╭──

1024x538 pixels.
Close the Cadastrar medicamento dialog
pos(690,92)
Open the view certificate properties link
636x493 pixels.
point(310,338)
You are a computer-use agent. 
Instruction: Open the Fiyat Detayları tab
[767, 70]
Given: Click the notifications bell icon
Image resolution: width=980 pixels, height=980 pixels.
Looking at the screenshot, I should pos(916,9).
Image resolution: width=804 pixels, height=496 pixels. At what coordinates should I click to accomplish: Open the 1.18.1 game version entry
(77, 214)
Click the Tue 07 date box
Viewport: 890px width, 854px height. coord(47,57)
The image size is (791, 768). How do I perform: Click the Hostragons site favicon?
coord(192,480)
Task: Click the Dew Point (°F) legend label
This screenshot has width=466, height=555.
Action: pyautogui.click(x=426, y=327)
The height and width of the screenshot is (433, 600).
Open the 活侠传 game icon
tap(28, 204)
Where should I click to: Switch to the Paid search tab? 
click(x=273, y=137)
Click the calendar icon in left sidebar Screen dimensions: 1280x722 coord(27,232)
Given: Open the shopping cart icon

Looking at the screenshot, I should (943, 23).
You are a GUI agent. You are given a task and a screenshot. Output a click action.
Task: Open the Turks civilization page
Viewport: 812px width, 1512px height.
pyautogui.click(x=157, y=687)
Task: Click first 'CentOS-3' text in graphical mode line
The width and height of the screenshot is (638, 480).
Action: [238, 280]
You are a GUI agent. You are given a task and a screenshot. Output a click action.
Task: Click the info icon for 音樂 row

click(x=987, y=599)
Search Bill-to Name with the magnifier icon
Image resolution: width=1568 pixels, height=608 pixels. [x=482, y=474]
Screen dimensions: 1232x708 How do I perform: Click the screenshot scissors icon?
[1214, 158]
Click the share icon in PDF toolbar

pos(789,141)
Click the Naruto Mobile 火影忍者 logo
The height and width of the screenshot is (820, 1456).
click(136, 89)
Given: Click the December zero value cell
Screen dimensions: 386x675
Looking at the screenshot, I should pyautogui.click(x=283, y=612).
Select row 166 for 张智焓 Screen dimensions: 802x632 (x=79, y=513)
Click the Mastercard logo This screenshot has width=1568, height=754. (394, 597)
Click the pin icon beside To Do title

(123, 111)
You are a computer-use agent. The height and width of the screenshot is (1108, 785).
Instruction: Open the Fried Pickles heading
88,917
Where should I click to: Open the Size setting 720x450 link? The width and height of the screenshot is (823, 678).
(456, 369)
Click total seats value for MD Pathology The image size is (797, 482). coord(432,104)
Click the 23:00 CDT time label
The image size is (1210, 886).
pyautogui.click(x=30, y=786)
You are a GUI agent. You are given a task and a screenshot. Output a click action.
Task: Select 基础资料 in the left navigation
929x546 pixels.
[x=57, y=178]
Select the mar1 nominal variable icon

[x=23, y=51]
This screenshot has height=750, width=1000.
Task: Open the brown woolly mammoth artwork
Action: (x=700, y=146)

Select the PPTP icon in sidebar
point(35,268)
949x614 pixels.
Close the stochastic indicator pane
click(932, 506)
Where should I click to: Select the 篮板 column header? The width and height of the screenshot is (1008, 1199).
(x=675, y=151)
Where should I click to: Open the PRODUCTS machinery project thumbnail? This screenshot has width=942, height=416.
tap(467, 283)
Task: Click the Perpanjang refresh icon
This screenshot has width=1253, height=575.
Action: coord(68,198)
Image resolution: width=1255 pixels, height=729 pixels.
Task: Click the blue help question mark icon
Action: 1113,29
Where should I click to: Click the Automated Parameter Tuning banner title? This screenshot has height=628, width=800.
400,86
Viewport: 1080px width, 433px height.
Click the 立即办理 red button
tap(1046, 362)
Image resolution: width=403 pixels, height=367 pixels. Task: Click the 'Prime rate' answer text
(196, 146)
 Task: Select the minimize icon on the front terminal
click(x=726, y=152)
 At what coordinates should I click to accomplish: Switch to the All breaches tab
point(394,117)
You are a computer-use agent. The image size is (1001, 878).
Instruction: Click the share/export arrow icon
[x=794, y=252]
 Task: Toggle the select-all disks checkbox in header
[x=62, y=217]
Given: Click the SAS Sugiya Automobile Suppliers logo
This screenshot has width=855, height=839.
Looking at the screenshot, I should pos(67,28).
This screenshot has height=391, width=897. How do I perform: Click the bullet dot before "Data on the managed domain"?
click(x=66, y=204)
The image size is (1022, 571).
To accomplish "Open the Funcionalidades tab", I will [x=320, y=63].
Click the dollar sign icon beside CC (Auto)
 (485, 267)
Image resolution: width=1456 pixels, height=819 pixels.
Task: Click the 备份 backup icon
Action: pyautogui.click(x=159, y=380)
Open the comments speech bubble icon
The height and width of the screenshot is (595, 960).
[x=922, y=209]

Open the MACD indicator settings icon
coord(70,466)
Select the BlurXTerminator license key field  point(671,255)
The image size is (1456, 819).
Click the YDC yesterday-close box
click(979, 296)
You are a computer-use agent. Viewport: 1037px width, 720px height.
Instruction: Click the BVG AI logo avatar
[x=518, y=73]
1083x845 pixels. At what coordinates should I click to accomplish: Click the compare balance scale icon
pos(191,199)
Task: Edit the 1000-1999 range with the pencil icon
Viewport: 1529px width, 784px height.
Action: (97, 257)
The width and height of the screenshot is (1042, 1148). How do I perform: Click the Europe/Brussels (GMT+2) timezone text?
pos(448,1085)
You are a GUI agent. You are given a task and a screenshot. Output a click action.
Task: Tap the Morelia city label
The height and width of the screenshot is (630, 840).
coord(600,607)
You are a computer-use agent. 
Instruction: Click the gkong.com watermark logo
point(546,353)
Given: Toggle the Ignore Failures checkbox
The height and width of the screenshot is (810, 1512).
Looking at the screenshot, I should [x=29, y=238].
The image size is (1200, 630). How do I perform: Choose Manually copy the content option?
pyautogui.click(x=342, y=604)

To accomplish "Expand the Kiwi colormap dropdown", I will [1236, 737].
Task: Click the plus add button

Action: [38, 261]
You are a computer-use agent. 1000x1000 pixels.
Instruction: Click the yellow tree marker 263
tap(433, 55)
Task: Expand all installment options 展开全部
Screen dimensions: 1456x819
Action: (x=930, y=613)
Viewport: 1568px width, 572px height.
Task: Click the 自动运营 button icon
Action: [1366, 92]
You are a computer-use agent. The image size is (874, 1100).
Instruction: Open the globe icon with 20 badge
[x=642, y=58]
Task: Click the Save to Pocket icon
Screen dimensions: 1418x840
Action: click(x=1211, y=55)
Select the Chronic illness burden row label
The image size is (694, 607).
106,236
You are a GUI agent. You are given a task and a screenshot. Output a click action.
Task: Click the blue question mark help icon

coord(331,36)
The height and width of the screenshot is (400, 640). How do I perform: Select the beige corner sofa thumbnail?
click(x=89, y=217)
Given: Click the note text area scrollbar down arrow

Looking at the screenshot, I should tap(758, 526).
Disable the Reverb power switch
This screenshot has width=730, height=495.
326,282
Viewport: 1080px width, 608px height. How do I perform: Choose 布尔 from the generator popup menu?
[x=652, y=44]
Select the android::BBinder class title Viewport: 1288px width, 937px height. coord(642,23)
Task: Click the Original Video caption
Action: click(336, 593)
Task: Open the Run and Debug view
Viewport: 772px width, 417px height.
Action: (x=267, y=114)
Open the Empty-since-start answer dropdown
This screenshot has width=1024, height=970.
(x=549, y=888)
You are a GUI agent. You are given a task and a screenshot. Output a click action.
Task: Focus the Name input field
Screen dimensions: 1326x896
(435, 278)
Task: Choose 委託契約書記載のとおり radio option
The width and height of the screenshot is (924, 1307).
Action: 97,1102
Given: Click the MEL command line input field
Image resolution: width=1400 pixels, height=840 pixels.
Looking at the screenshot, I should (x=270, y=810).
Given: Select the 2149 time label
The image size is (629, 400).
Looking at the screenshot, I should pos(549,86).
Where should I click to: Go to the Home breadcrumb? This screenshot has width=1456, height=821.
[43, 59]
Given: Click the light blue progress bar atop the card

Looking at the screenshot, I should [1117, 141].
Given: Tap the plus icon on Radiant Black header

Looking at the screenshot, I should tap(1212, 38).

╰──

** Task prompt **
Update the records in the stretch from the line containing "Screen dimensions: 1232x708" through the line containing "tap(467, 283)", replacing "Mastercard" with "Visa" and leaving all else unchanged. Return only those lines.

** Exercise response **
Screen dimensions: 1232x708 How do I perform: Click the screenshot scissors icon?
[1214, 158]
Click the share icon in PDF toolbar

pos(789,141)
Click the Naruto Mobile 火影忍者 logo
The height and width of the screenshot is (820, 1456).
click(136, 89)
Given: Click the December zero value cell
Screen dimensions: 386x675
Looking at the screenshot, I should pyautogui.click(x=283, y=612).
Select row 166 for 张智焓 Screen dimensions: 802x632 (x=79, y=513)
Click the Visa logo This screenshot has width=1568, height=754. (394, 597)
Click the pin icon beside To Do title

(123, 111)
You are a computer-use agent. The height and width of the screenshot is (1108, 785).
Instruction: Open the Fried Pickles heading
88,917
Where should I click to: Open the Size setting 720x450 link? The width and height of the screenshot is (823, 678).
(456, 369)
Click total seats value for MD Pathology The image size is (797, 482). coord(432,104)
Click the 23:00 CDT time label
The image size is (1210, 886).
pyautogui.click(x=30, y=786)
You are a GUI agent. You are given a task and a screenshot. Output a click action.
Task: Select 基础资料 in the left navigation
929x546 pixels.
[x=57, y=178]
Select the mar1 nominal variable icon

[x=23, y=51]
This screenshot has height=750, width=1000.
Task: Open the brown woolly mammoth artwork
Action: (x=700, y=146)

Select the PPTP icon in sidebar
point(35,268)
949x614 pixels.
Close the stochastic indicator pane
click(932, 506)
Where should I click to: Select the 篮板 column header? The width and height of the screenshot is (1008, 1199).
(x=675, y=151)
Where should I click to: Open the PRODUCTS machinery project thumbnail? This screenshot has width=942, height=416.
tap(467, 283)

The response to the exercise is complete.